The text of that letter follows:

"November 24, 1999
Attn: The Honorable John W. Warner
Chairman, Senate Armed Services Committee
Russell Office Building, Washington, D.C. 20510

"I hear that your legislature is considering resolutions which would clear the name of the late Charles Butler McVay III, captain of the USS Indianapolis which was sunk on July 30, 1945, by torpedoes fired from the submarine which was under my command.

"I do not understand why Captain McVay was court-martialed. I do not understand why he was convicted on the charge of hazarding his ship by failing to zigzag because I would have been able to launch a successful torpedo attack against his ship whether it had been zigzagging or not.

"I have met may of your brave men who survived the sinking of the Indianapolis. I would like to join them in urging that your national legislature clear their captain's name.

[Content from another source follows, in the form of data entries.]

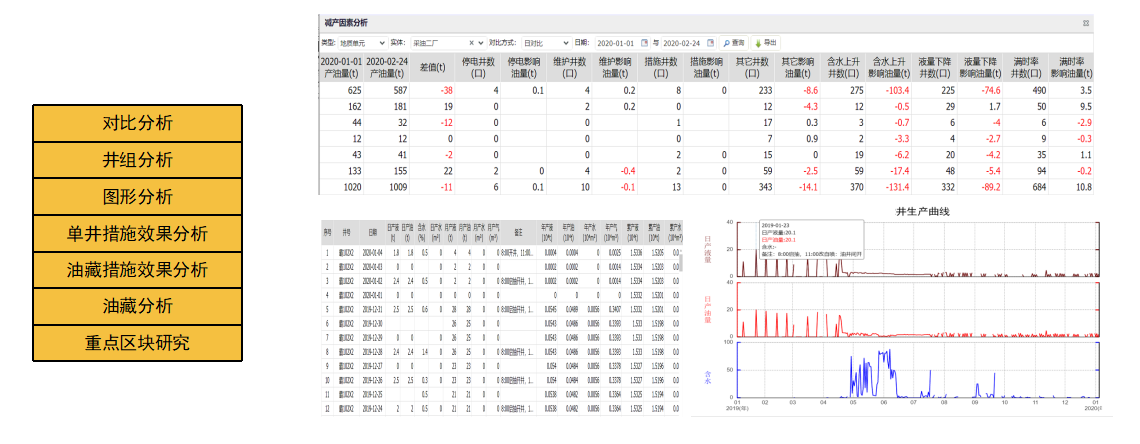Click the 日期 column header in well table
Screen dimensions: 1140x444
point(373,230)
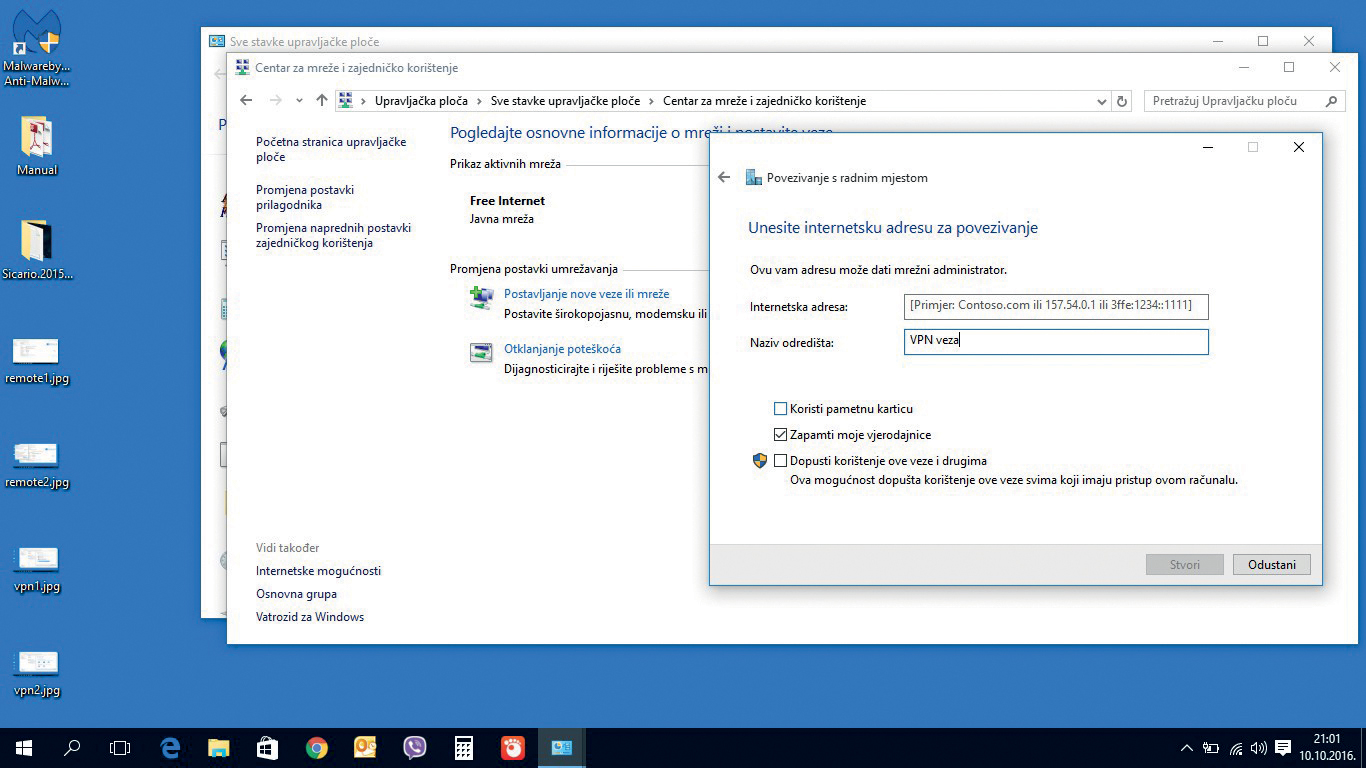The image size is (1366, 768).
Task: Uncheck 'Zapamti moje vjerodajnice' checkbox
Action: [781, 435]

"Our peoples have forgiven each other for that terrible war and its consequences. Perhaps it is time your peoples forgave Captain McVay for the humiliation of his unjust conviction.

Mochitsura Hashimoto
former captain of I-58
Japanese Navy at WWII
Umenomiya Taisha
30 Fukeno Kawa Machi, Umezu
Ukyo-ku, Kyoto 615-0921, Japan"

Hashimoto's letter received press attention during the effort to clear Captain McVay's name, and, as a result, it no doubt helped in getting Congress to exonerate him. For some reason, however, it was not included in the Senate Armed Services Committee report.

Meanwhile, some very interesting comments by Hashimoto were revealed in an English translation of his interview with the same journalist who acted as the go-between in arranging his letter to Senator Warner. Here are some excerpts from that interview in which Hashimoto speaks about his involvement in the court-martial of Captain McVay:

"I understand English a little bit even then, so I could see at the time I testified that the translator did not tell fully what I said. I mean it was not because of the capacity of the translator. I would say the Navy side did not accept some testimony that were inconvenient to them ... I was then an officer of the beaten country, you know, and alone, how could I complain strong enough?"

When asked how he would feel to have his views known about the court-martial, here was his response:

"I would feel great. It will be pleasant. No matter what the occasion would be. Because at the time of the court-martial I had a feeling that it was contrived from the beginning" and

"I wonder the outcome of that court-martial was set from the beginning."

When told of the efforts of young Hunter Scott to clear Captain McVay's name, Hashimoto replied as follows:

"This is the first time I am informed about Hunter Scott. Well, that's fine ... I hope he will succeed (in his effort) because it's a good thing to do."

The little Shinto priest and a former wartime foe had joined the Indianapolis survivors in their quest for justice.